What to work on:
Everything from the line containing "Instruction: Choose inches as the unit" through the line containing "Where should I" should be repeated exactly, and nothing else from the data.

Raw data:
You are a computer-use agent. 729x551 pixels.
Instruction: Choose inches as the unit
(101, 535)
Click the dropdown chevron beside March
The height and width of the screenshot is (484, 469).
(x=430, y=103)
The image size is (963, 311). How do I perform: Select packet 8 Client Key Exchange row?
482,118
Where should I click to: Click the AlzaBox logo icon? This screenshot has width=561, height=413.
---
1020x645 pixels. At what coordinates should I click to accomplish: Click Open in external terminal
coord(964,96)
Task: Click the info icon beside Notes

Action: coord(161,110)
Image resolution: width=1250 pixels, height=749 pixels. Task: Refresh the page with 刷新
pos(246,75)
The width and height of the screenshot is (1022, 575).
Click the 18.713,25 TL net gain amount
---
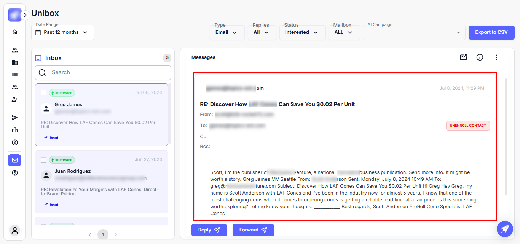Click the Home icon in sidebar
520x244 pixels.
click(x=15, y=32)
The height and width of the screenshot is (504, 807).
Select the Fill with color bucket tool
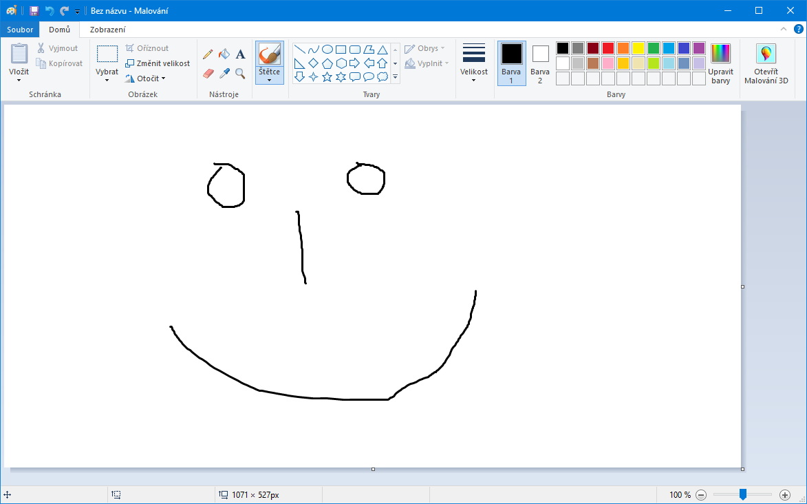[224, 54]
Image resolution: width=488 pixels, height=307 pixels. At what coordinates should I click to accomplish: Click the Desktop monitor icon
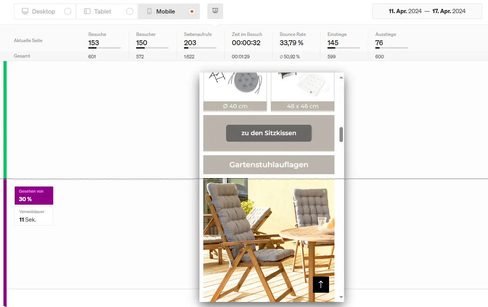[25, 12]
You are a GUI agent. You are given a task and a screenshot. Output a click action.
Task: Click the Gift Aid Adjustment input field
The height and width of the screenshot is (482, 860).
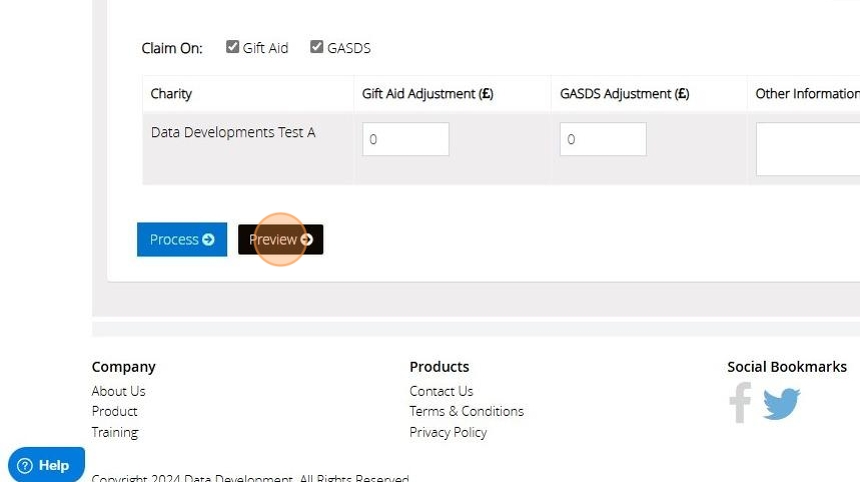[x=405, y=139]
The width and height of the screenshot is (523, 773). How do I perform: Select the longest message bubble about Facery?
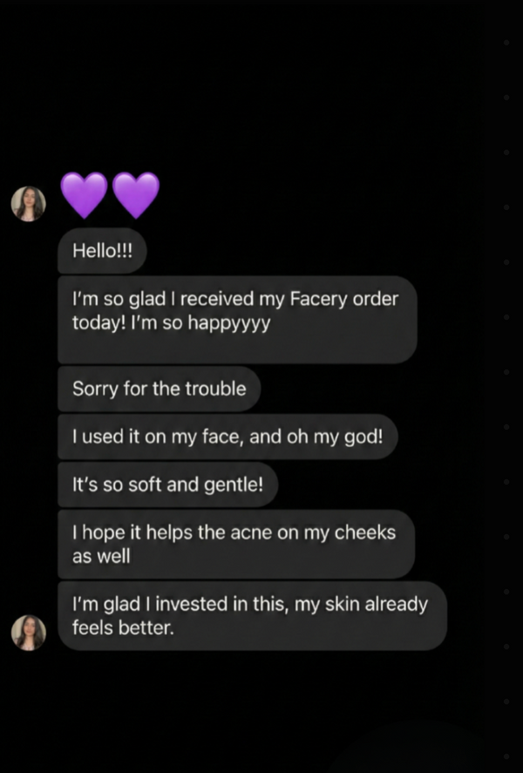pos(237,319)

Exercise answer:
Instruction: Choose inches as the unit
(101, 535)
Click the dropdown chevron beside March
The height and width of the screenshot is (484, 469).
(x=430, y=103)
The image size is (963, 311). How do I perform: Select packet 8 Client Key Exchange row?
482,118
Where should I click to: Click the AlzaBox logo icon? This screenshot has width=561, height=413.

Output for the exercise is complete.